--- CHALLENGE ---
Retype the lines below word for word, beginning at the line that contains "Click the dropdown chevron arrow icon" and stopping after the line that contains "Image resolution: width=611". Leave the pictures out of your answer.

Pointing records for text and elements
________________

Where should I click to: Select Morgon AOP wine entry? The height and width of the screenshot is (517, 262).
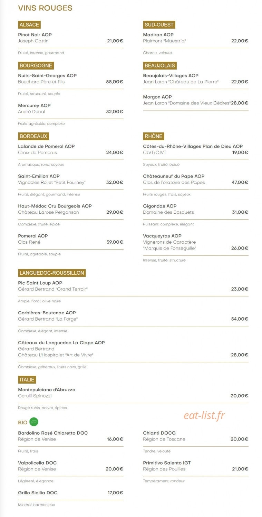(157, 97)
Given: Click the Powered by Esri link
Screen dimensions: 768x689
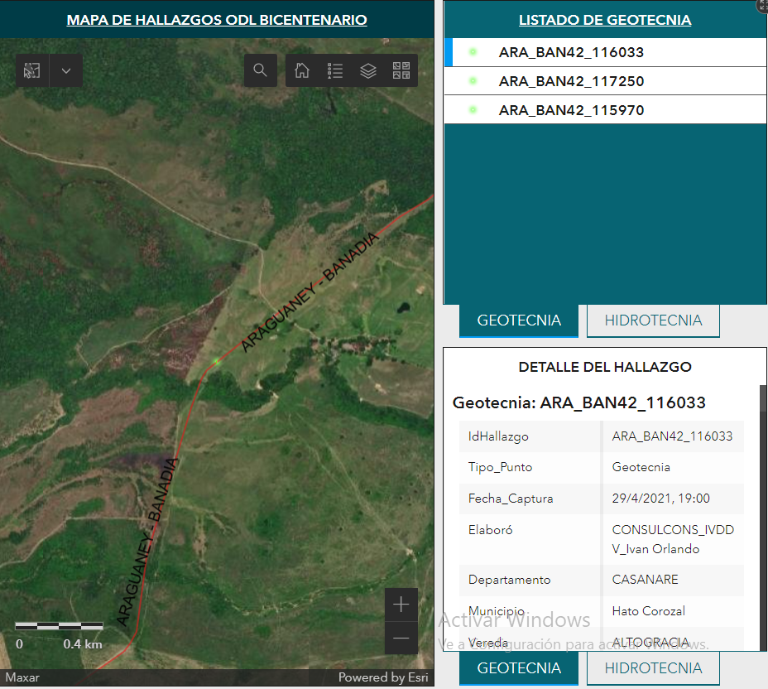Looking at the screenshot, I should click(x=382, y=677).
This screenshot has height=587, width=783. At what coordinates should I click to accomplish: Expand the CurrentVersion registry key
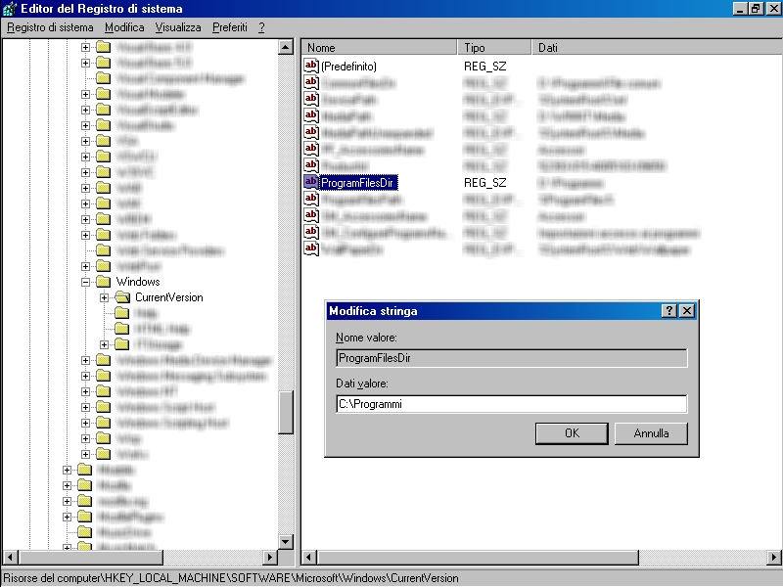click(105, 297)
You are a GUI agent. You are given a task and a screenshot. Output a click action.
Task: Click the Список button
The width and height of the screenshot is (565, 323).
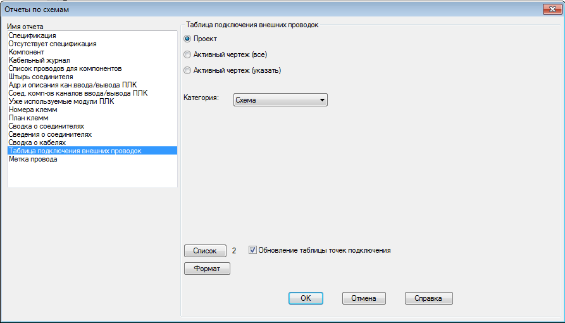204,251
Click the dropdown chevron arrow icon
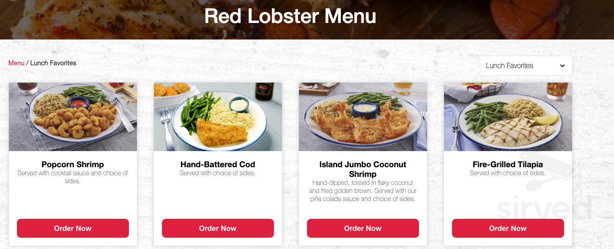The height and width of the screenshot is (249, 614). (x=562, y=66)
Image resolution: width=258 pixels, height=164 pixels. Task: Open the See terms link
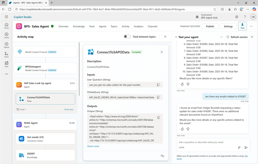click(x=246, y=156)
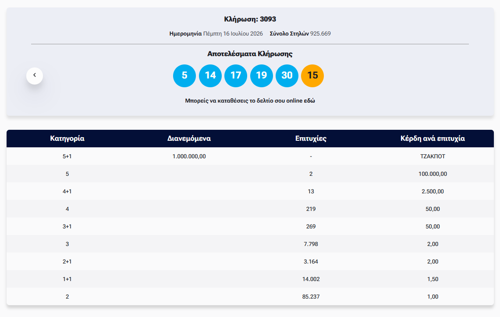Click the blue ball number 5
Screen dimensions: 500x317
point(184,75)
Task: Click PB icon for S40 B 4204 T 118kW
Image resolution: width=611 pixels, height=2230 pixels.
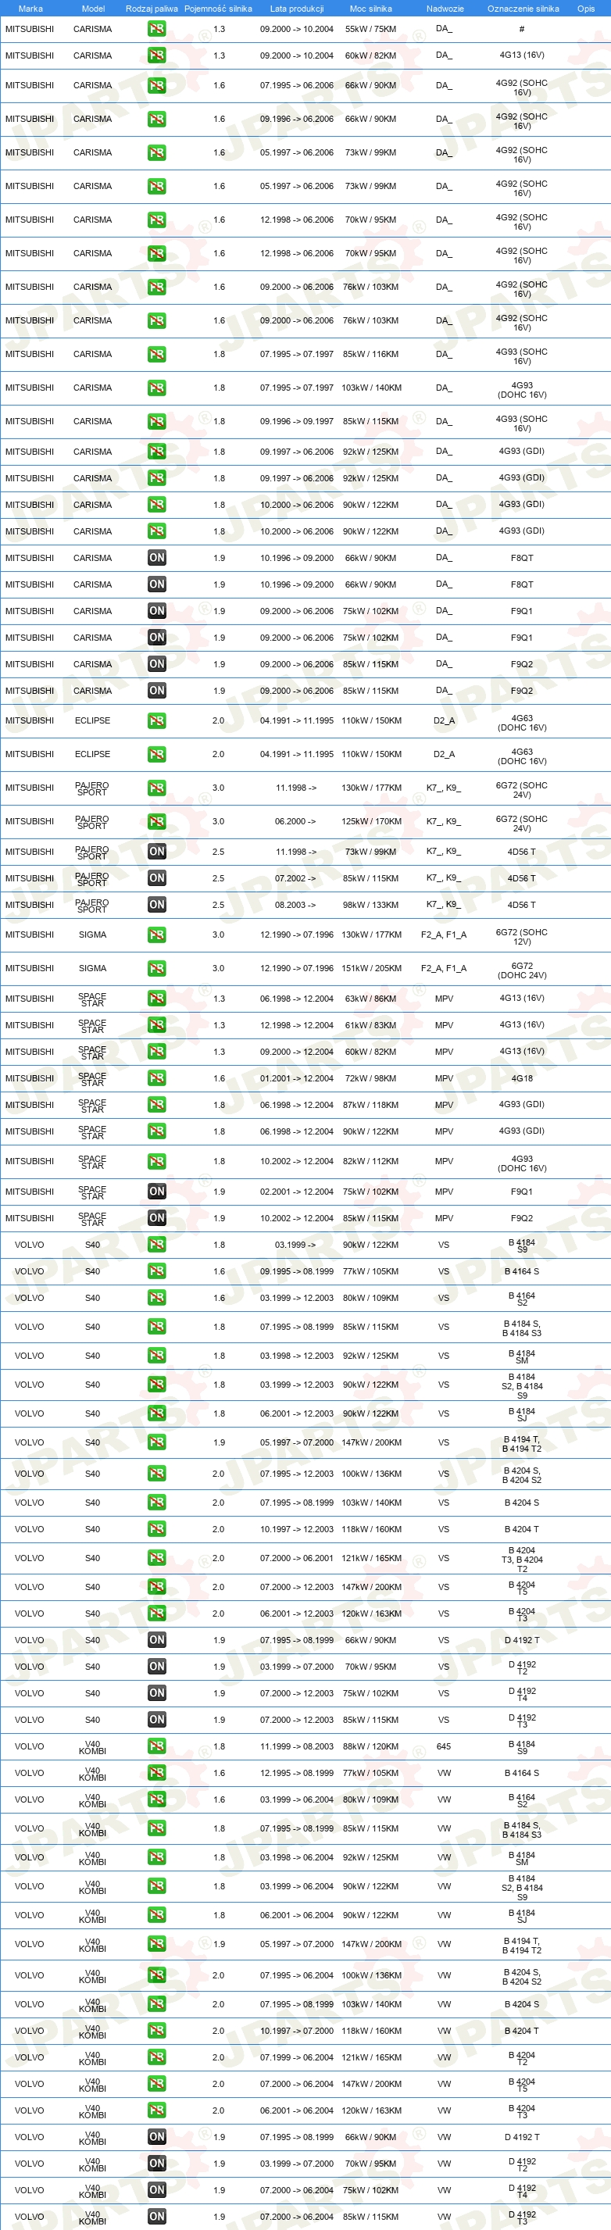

________________

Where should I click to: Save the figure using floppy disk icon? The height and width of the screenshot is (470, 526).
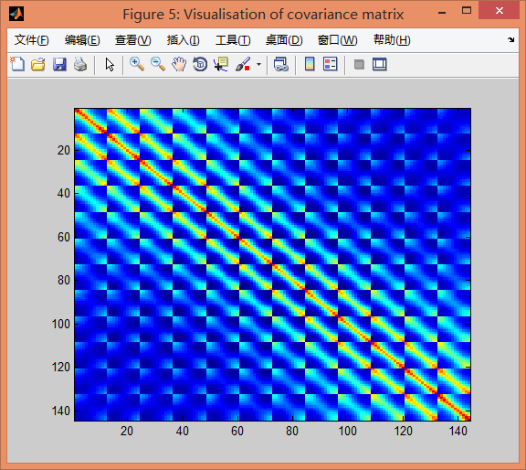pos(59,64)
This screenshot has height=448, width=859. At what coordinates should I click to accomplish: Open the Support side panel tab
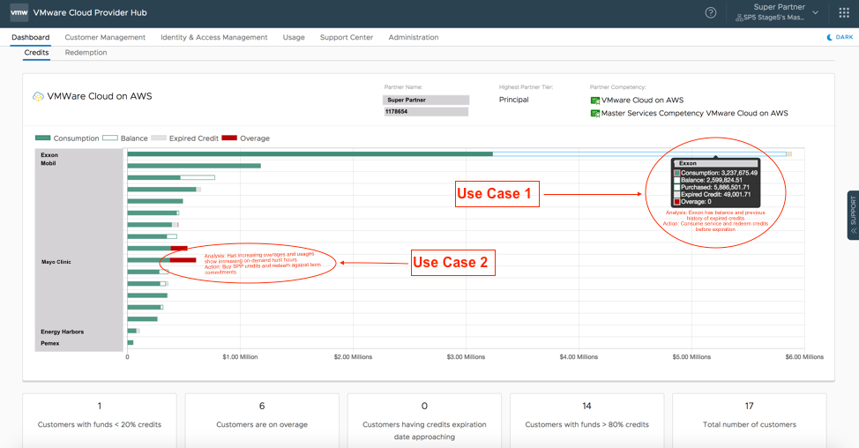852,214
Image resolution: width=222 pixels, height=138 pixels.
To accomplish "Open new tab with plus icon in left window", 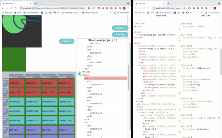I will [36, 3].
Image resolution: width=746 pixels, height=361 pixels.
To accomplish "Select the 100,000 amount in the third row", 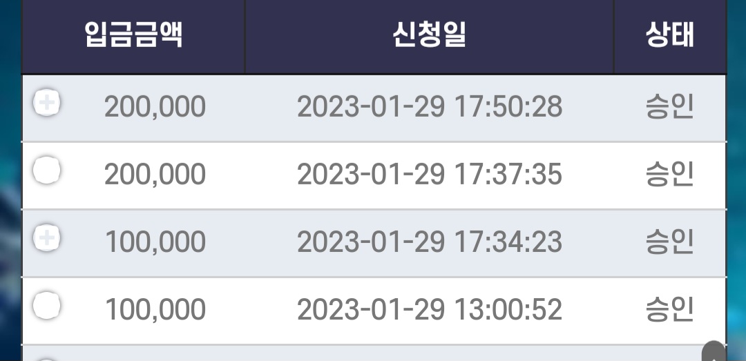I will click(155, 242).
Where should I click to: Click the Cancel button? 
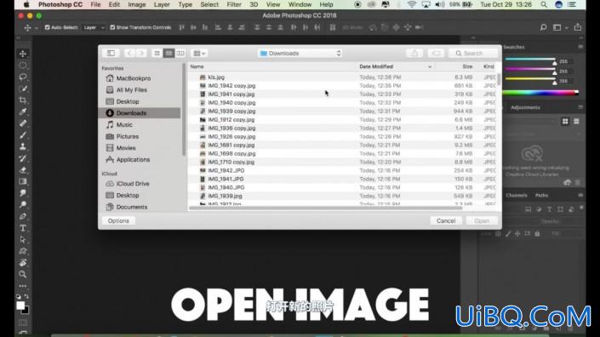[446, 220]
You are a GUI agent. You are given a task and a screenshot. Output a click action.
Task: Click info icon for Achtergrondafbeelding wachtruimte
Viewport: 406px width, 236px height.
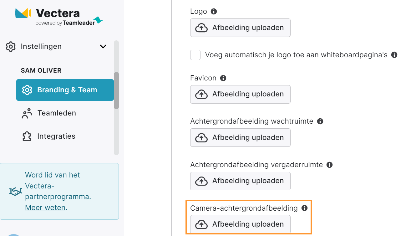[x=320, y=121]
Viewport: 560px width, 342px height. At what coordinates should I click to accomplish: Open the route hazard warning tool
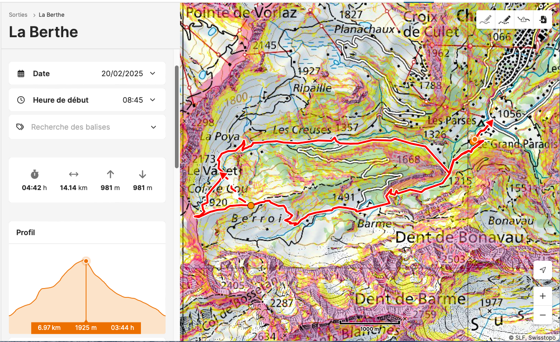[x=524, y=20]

________________

--- SOLUTION BELOW ---
Click the dropdown chevron arrow icon
The height and width of the screenshot is (249, 614). (x=562, y=66)
Image resolution: width=258 pixels, height=164 pixels. Task: Open the See terms link
click(x=246, y=156)
Click the blue ball number 5
Screen dimensions: 500x317
point(184,75)
Task: Click PB icon for S40 B 4204 T 118kW
Image resolution: width=611 pixels, height=2230 pixels.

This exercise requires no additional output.